By Sarah Dadouch
ISTANBUL (Reuters) – At 2 am one Saturday night, Syrian brothers Mustafa and Ahmed were at home hunched over a screen watching live black and white security camera footage of men destroying their clothes shop.
They watched as a small group of Turkish men broke their glass storefront, ripped up Arabic leaflets and signs and set them alight. A few men stood back and stared up at the camera, before a hand flashed in front of it and destroyed it, and the screen went black.
Mustafa, 22, and Ahmed, 21, frantically called a Turkish grocer who runs the store next door, to tell him they were on their way to the shop to stop it being burnt down. “He told us: Don’t come, they want to kill you,” said Ahmed.
Their store and other Syrian properties were targeted in the Kucukcekmece district of western Istanbul on the night of Saturday June 29, one of the occasional bouts of violence which Syrians say erupt against them in Turkey’s largest city.
Such large-scale clashes are rare, with only one other big attack happening this year, also in western Istanbul, in February. Small incidents are more frequently shared by Syrians on social media, and some fear tensions are on the rise.
Police used tear gas and water cannon to disperse the Kucukcekmece attackers, but not before they destroyed many of the district’s Syrian stores and tore down Arabic signs.
The area has one of the higher concentrations of Syrians in the city, and Arabic signs are commonplace for shops’ local Syrian customers.
Mustafa and Ahmed waited until the crowd thinned out, and then went back. “We couldn’t go until 5 or 6 in the morning. We emptied out half the merchandise, and waited a couple of days until things calmed down.”
Turkey hosts more than 3.6 million Syrians, the largest population of Syrians displaced by the 8-year civil war, and Istanbul province alone has over half a million, according to Turkey’s interior ministry.
Turkey’s own stumbling economy and rising unemployment has fueled anger against their presence, and many are resented by Turks as cheap labour taking over jobs and using services.
That has led President Tayyip Erdogan’s government, which opened its borders to Syrians when the conflict first erupted in 2011, to increasingly highlight the number of Syrians it says have returned to northern Syrian areas now controlled by Turkish troops and their Syrian rebel allies.
Last week, state-owned Anadolu Agency said nearly 80,000 Syrians returned in the first half of 2019. That number is still only a small fraction of the refugee population in Turkey, many of whom aim to build a new life in Turkey. [nL8N2181P6]
Erdogan’s political opponents have criticised him for allowing in so many refugees, and even the new opposition mayor of Istanbul – who campaigned on a ticket of inclusiveness – has said Turks are suffering because of the Syrian influx.

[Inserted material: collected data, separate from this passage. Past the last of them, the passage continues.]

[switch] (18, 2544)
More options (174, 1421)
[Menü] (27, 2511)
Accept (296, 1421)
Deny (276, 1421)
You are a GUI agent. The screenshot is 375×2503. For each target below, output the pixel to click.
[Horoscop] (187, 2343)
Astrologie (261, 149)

“We will make an effort to create a basis for Syrian migrants to return to their homeland, their free homeland,” Ekrem Imamoglu told Reuters last month.

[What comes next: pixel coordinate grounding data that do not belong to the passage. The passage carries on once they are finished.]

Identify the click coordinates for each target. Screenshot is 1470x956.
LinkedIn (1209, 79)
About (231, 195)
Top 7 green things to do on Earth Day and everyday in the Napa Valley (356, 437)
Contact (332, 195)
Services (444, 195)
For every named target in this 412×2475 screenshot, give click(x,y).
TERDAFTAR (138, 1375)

“Otherwise, we will have some security concerns that would really trouble us all, and there would be street clashes.”
On the night that Imamoglu won the mayoralty, a hashtag spread across social media – “Suriyeliler Defoluyor”, roughly meaning “Syrians, Get Out”.

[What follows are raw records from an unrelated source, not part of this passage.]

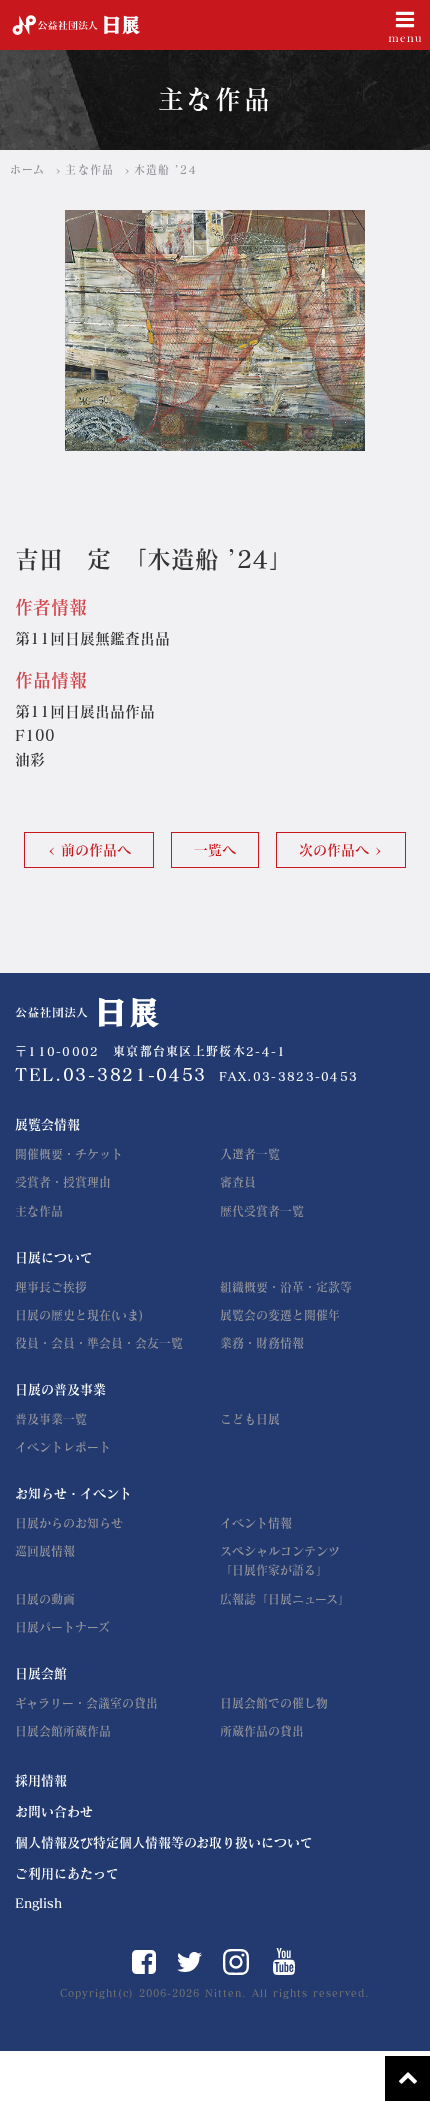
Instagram (236, 1962)
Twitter (189, 1962)
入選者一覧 (250, 1154)
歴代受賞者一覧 (262, 1211)
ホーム (27, 169)
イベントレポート (63, 1447)
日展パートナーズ (62, 1627)
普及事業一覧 (51, 1419)
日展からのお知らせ (69, 1523)
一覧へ (215, 850)
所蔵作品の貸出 (262, 1731)
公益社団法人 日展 (76, 25)
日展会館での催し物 (274, 1703)
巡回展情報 (45, 1551)
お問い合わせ (54, 1811)
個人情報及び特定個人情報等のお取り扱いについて (164, 1842)
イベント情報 (256, 1523)
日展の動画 (45, 1599)
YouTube (284, 1961)
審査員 (238, 1182)
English (38, 1903)
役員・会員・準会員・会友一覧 (99, 1343)
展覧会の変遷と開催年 (280, 1315)
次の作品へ (334, 850)
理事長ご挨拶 (51, 1287)
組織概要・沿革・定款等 (286, 1287)
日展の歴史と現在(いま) (79, 1315)
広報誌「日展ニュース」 (285, 1599)
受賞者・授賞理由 (63, 1182)
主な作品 (89, 169)
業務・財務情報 (262, 1343)
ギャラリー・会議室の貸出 (86, 1703)
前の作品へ (96, 850)
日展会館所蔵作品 (63, 1731)
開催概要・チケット (69, 1154)
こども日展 (250, 1419)
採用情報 (41, 1780)
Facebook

On June 30, a few blocks away from the brothers’ shop, two Syrians who work next door to each other at a gold store and an electronics shop heard that a mob was attacking Syrian shops.
“We packed up quickly and left,” one of the electronics shop employees, who asked for his name not be used, told Reuters a few days after the incident.
Speaking Arabic with an Aleppo accent, he waved his hand at the empty glass case in front of him. “I usually have phones displayed here, but until now we’re a bit afraid. We’re not showcasing our merchandise because the situation isn’t stable.”
The mob destroyed the gold store’s glass storefront, despite the metal shutters that were drawn down. The electronics shop’s security camera, signs and lights were smashed.
Days later, the signs remained broken. The shopkeepers plan to put up new signs in Turkish, both to protect themselves and because Istanbul’s governor announced last week that shops must ensure at least 75% of signage is in Turkish, not Arabic.
Following the Kucukcekmece attack, Istanbul’s police headquarters said they captured five suspects linked to social media accounts that put out the hashtags “Syrians Get Out” and “I Don’t Want Syrians in My Country”.
Police also said an investigation found a messaging group with 58 members was responsible for inciting the clashes in Kucukcekmece, and 11 members have been detained as investigations continue. Syrians expressed relief that police were acting.
“We are staying, we can’t give up or anything,” said Mustafa. “We can’t close up, how would we live?”
Most shopkeepers said they hoped that things will not get worse and that changing their signs to Turkish will ease tension. Some said the clashes were occasional waves of anger which did not represent how most Turks feel towards Syrians.
“Here it’s like a volcano: every five or six months we have an explosion,” said one customer.